--- DATA SUPPLIED Enclosed Below ---
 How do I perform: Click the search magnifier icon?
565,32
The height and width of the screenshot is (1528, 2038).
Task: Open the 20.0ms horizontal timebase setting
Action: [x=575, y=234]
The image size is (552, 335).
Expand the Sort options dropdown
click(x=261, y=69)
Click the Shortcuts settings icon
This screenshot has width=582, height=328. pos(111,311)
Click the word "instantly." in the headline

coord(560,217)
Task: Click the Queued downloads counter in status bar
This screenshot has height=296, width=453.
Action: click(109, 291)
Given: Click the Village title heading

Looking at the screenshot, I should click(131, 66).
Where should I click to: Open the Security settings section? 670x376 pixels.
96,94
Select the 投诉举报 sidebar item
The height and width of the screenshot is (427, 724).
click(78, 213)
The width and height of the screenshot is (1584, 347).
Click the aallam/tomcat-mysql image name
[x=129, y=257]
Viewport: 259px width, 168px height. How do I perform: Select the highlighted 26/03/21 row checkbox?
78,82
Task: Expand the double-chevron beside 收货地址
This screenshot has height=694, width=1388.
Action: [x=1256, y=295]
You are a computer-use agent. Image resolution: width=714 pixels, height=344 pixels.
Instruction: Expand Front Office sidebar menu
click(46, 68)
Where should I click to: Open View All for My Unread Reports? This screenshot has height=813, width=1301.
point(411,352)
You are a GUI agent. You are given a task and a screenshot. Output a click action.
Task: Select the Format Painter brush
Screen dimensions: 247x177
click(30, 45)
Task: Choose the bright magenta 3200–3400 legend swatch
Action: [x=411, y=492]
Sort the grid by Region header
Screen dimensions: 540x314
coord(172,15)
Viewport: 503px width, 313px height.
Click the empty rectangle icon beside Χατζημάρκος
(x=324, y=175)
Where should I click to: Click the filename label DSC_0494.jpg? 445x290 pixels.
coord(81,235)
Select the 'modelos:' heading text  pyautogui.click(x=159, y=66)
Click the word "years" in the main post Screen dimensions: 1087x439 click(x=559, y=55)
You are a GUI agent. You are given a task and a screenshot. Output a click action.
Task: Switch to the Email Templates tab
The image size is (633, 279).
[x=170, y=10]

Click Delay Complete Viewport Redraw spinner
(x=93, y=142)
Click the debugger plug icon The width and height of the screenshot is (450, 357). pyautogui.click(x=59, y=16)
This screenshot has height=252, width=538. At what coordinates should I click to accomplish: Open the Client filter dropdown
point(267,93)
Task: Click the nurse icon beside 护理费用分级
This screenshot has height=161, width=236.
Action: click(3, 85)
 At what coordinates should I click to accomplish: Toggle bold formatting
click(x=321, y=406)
--- End of Enclosed DATA SUPPLIED ---
◆ TASK ITEM: With every line kept whole, write out the records again exactly.

◆ PROBLEM SOLUTION:
 How do I perform: Click the search magnifier icon?
565,32
The height and width of the screenshot is (1528, 2038).
Task: Open the 20.0ms horizontal timebase setting
Action: [x=575, y=234]
The image size is (552, 335).
Expand the Sort options dropdown
click(x=261, y=69)
Click the Shortcuts settings icon
This screenshot has width=582, height=328. pos(111,311)
Click the word "instantly." in the headline

coord(560,217)
Task: Click the Queued downloads counter in status bar
This screenshot has height=296, width=453.
Action: click(109, 291)
Given: Click the Village title heading

Looking at the screenshot, I should click(131, 66).
Where should I click to: Open the Security settings section? 670x376 pixels.
96,94
Select the 投诉举报 sidebar item
The height and width of the screenshot is (427, 724).
click(78, 213)
The width and height of the screenshot is (1584, 347).
Click the aallam/tomcat-mysql image name
[x=129, y=257]
Viewport: 259px width, 168px height. How do I perform: Select the highlighted 26/03/21 row checkbox?
78,82
Task: Expand the double-chevron beside 收货地址
This screenshot has height=694, width=1388.
Action: [x=1256, y=295]
You are a computer-use agent. Image resolution: width=714 pixels, height=344 pixels.
Instruction: Expand Front Office sidebar menu
click(46, 68)
Where should I click to: Open View All for My Unread Reports? This screenshot has height=813, width=1301.
point(411,352)
You are a GUI agent. You are given a task and a screenshot. Output a click action.
Task: Select the Format Painter brush
Screen dimensions: 247x177
click(30, 45)
Task: Choose the bright magenta 3200–3400 legend swatch
Action: [x=411, y=492]
Sort the grid by Region header
Screen dimensions: 540x314
coord(172,15)
Viewport: 503px width, 313px height.
Click the empty rectangle icon beside Χατζημάρκος
(x=324, y=175)
Where should I click to: Click the filename label DSC_0494.jpg? 445x290 pixels.
coord(81,235)
Select the 'modelos:' heading text  pyautogui.click(x=159, y=66)
Click the word "years" in the main post Screen dimensions: 1087x439 click(x=559, y=55)
You are a GUI agent. You are given a task and a screenshot. Output a click action.
Task: Switch to the Email Templates tab
The image size is (633, 279).
[x=170, y=10]

Click Delay Complete Viewport Redraw spinner
(x=93, y=142)
Click the debugger plug icon The width and height of the screenshot is (450, 357). pyautogui.click(x=59, y=16)
This screenshot has height=252, width=538. At what coordinates should I click to accomplish: Open the Client filter dropdown
point(267,93)
Task: Click the nurse icon beside 护理费用分级
This screenshot has height=161, width=236.
Action: click(3, 85)
 At what coordinates should I click to accomplish: Toggle bold formatting
click(x=321, y=406)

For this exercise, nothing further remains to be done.